Je me suis réveillé assez tôt. Je me suis promené. Ben oui, un lendemain de victoire, il faut kiffer un peu, serrer des paluches, lire l'Equipe pour découvrir sa note... Comme d'habitude, j'ai croisé des fans de foot.

« Merci Vikash pour le but en finale »

« Je t'adorais quand tu étais à Lyon »

« Tu es encore jeune, pourquoi tu as arrêté... »

Mais attendez, le foot, c'est fini pour moi, maintenant c'est le poker !

« Hé, mec, je viens de gagner un super tournoi de poker ! »

« Hé, mec, on était 320 joueurs. Oui oui, c'est vrai, j'étais le dernier, le seul ! »

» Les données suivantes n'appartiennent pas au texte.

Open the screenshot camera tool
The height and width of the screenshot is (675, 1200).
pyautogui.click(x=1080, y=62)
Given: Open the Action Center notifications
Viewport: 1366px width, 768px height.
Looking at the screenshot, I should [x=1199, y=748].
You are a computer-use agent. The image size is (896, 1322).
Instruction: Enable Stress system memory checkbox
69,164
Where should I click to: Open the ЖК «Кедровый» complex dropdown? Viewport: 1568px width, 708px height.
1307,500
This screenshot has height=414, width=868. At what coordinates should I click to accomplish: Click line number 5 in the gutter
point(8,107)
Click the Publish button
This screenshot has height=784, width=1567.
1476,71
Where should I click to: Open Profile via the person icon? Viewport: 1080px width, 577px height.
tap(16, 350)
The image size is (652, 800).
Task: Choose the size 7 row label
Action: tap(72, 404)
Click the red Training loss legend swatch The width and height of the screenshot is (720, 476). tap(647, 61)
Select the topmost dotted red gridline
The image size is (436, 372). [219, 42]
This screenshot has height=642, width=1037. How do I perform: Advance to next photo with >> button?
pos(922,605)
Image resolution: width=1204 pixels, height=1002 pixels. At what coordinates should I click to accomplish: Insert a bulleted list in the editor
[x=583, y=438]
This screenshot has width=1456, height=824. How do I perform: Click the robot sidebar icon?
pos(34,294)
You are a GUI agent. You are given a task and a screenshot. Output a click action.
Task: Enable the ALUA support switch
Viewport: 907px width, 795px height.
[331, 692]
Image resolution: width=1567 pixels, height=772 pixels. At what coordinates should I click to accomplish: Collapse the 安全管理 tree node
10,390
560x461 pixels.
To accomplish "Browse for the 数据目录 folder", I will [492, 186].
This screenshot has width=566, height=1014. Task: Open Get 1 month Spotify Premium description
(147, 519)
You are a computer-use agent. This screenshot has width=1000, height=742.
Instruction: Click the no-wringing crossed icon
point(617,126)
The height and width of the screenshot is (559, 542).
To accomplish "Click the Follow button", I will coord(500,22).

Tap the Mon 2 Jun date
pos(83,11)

« Hé, mec, y'avait même un gars qui s'appelle... paraît que c'est un cador ! »

« Hé, mec, y'avait aussi un autre gars... paraît que lui, c'est un génie sur Internet ! »

Voilà le truc : j'ai gagné au poker, mais personne ne le sait, ou presque. J'ai cru une seconde qu'on allait m'arrêter dans la rue pour me féliciter, ou me faire signer des autographes. J'ai du rêver. RIEN ! Alors j'ai eu envie de le crier, de rentrer dans une boulangerie, de le dire au chauffeur de bus ou à la mère de famille. J'ai préféré rentrer chez moi.

Depuis, le foot me manque un peu plus, ce que représente le foot, les émotions que tu ressens quand tu joues et après le match. Au foot, quand tu gagnes ou quand tu perds, c'est avec les autres, pour les autres. Pour ceux qui t'aiment, et ceux qui te détestent. Ce rapport social, il était absent quand j'ai remporté ce tournoi de poker l'autre soir. Au foot, j'ai perdu et j'ai gagné. C'était mon métier. Triste ou heureux, je passais toujours au match suivant.

Mais j'ai toujours su que des gamins, des pères, des femmes, des fans, parfois une ville ou un pays entier - lorsque je jouais pour la France - allaient un peu ou beaucoup, vivre au rythme du résultat du match, et des suivants. Le foot, le sport a un impact sur la vie, sur la semaine des gens qui viennent au stade ou regardent la télé. Socialement, c'était important.

J'étais jugé publiquement, aimé, adulé, ou détesté. Jouer au foot c'était finalement jouer pour les autres, avec les autres, et contre les autres.

Voilà ce que j'ai ressenti l'autre soir. Assis à ma table de poker, j'ai encaissé les bons et les mauvais coups sans jamais broncher, seul. J'ai gagné et finalement ce n'était que pour moi. Cela n'avait pas de sens, sauf pour le compétiteur que je suis... et pour mon compte en banque. Finalement, c'est déjà pas mal.